Monopolio delle piazze di spaccio, con centinaia di chili di droga movimentati, ma anche estorsioni, pestaggi e minacce, furti e riciclaggio di auto.
Con un ruolo centrale svolto dalla donne del clan, pronte a sostituire gli uomini finiti in carcere. Sono le accuse contenute nell’indagine della procura di Salerno che ha portato polizia, carabinieri e guardia di finanza ad eseguire 88 misure cautelari nei confronti di altrettanti soggetti ritenuti appartenenti o legati al clan Fezza-De Vivo di Pagani.
L’operazione è scattata all’alba di ierine ha coinvolto oltre 500 uomini e donne delle forze di polizia, che hanno eseguito due ordinanze: una emessa dal gip del tribunale di Salerno, l’altra dal gip del tribunale dei minori in quanto nell’indagine sono coinvolti anche tre minorenni.
Degli 88 destinatari della misura, 79 sono stati portati in carcere mentre per altri 9 sono scattati gli arresti domiciliari. L’inchiesta nasce dalle indagini che nel 2023 hanno portato all’arresto di Vincenzo Confessore, l’ultimo degli elementi apicali del clan ancora in libertà: da lì è stata ricostruita la rete dei fiancheggiatori del clan e le dinamiche per riorganizzare il sodalizio criminale dopo gli arresti. Sono stati così individuati i responsabili di un tentato omicidio di uno spacciatore che non si era voluto piegare ai diktat dell’organizzazione. Non solo: nel corso delle indagini è emerso un ruolo centrale delle donne “capaci di assicurare – dicono gli inquirenti – su direttive e ordini degli elementi apicali detenuti, la sopravvivenza e il funzionamento dell’organizzazione”.
Trai destinatari della misure cautelari eseguite ieri nell’ambito del maxi blitz della DDA di Salerno contro il gruppo Fezza- De Vivo c’è anche un irpino. L. Q. 66enne, residente nella ad Atripalda. E’ accusato di detenzione di droga ai fini dello spaccio per agevolare l’organizzazione criminale disarticolata ieri dalla Procura Distrettuale Antimafia di Salerno. Ad incastrare il 66enne e De Prisco un’intercettazione ambientale all’interno dell’abitazione dell’esponente del gruppo smantellato ieri, che faceva riferimento alla mancanza di un panetto nella cassetta postale di un’altra abitazione di Pagani in uso all’esponente del clan dove il residente ad Atripalda avrebbe rinvenuto lo stupefacente.
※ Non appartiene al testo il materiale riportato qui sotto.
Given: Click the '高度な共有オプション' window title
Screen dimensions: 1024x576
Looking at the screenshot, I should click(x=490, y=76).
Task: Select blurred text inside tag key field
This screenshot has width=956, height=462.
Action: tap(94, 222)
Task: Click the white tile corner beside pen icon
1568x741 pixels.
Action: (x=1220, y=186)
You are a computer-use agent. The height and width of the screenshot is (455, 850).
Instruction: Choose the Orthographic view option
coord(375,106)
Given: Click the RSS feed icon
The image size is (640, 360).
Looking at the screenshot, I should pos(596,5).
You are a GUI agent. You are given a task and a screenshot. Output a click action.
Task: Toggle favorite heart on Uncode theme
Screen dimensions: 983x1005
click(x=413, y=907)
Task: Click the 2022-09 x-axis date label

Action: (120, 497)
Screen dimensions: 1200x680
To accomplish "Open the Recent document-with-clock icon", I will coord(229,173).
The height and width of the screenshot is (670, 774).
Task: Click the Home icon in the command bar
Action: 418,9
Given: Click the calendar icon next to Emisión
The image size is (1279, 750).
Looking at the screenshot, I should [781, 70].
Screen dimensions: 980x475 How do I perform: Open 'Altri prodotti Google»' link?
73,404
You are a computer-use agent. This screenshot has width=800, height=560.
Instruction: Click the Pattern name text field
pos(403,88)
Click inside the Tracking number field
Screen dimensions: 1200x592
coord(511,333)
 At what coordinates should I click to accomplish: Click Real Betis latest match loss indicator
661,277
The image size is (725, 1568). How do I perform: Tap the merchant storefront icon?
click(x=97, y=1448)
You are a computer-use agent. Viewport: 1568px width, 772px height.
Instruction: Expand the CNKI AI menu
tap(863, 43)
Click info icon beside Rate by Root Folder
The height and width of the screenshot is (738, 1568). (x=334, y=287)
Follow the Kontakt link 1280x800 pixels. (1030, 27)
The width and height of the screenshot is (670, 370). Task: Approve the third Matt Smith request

Per il Gip Pietro Indinnimeo, la quantità finita al centro della discussione non poteva che essere destinata allo spaccio. Nessun dubbio anche sull’aggravante mafiosa, visto che il clan aveva l’esclusiva sull’approvigionamento delle “piazze”.
Le indagini hanno consentito di decodificare il linguaggio criptico utilizzato dagli indagati per i rifornimenti dello stupefacente proveniente dal Sud America, dalla Spagna e dall’Olanda. In tale ambito, dall’esame del materiale crittografato contenuto nelle chat è emerso come il predetto sodalizio criminale, nell’arco di 4/5 mesi, abbia movimentato circa 600 kg di hashish, 100 kg di marijuana e 35 kg cocaina.